Extrait:
-*-

Le gentleman britannique établi aux États-Unis était vraiment, mais alors vraiment, très fâché contre dieu (avec un petit «d», hé, on ne se gênera pas). Il se présentait lui-même comme antithéiste, pas seulement en athée ordinaire ne croyant pas les superstitions gavant les masses moutonnières depuis des milliers d'années.
«Je maintiens que l'influence des Églises et les effets de la croyance religieuse sont véritablement néfastes», proclamait-il dans une de ses Lettres à un jeune rebelle (2001). Dans God is not Great (2007), il décrit la religion comme «violente, irrationnelle et inexacte», mais aussi intolérante, raciste, misogyne, homophobe et liberticide. Qui dit pire?
Le zélateur s'activait parfois avec une passion dogmatique digne d'un dominicain. Les vieux Québécois élevés dans le patrimoine catholique le savent: il faut se méfier d'un jésuite par devant, d'un franciscain par derrière et d'un dominicain de tous les côtés.

-*-

Travail demandé:
[1] Répondez à ces questions sur l'extrait consacré à l'antithéiste britannique :
(a) Comment le gentleman se présentait-il lui-même ?
(b) En quelle année a paru God is not Great ?
(c) Selon ce que savent les vieux Québécois, de quel côté faut-il se méfier d'un franciscain ?
[2] Poursuivez l'extrait consacré à l'antithéiste britannique à partir de sa dernière phrase.

Matériel:
-*-

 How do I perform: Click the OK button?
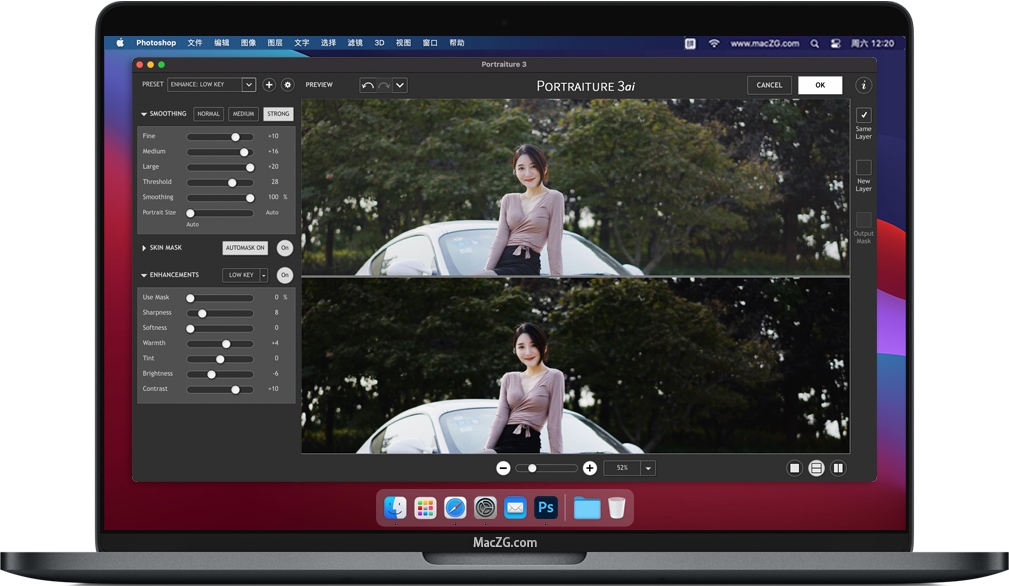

-*-

Réponses par consigne:
[1]
(a) Comme antithéiste.
(b) En 2007.
(c) Par derrière.

[2]
Les islamistes (ou plutôt le «fascisme islamique», selon sa formule) monopolisaient une bonne partie de son mépris quasi fanatique, depuis la fatwa demandant l'assassinat de l'écrivain Salman Rushdie et les attentats du 11 septembre 2001. Lui, le journaliste de gauche, l'ancien trotskiste, avait d'ailleurs appuyé la guerre en Irak sans se priver de critiquer le gouvernement américain. À chacun ses contradictions...
Mais bon, ce genre de position n'a pas beaucoup de place ici. Christopher Hitchens a quelques émules chroniqueurs au Québec, mais en version diète, sans le talent du pamphlétaire, sans la culture non plus. Dommage. Répétons alors la supplique une dernière fois: pourquoi ne pas faire une place à l'antithéisme radical et extrémiste de talent dans nos médias, si on accepte de diffuser des procédés magiques de transsubstantiation dans la nuit du 24 décembre à la télé d'État? À chacun ses contradictions...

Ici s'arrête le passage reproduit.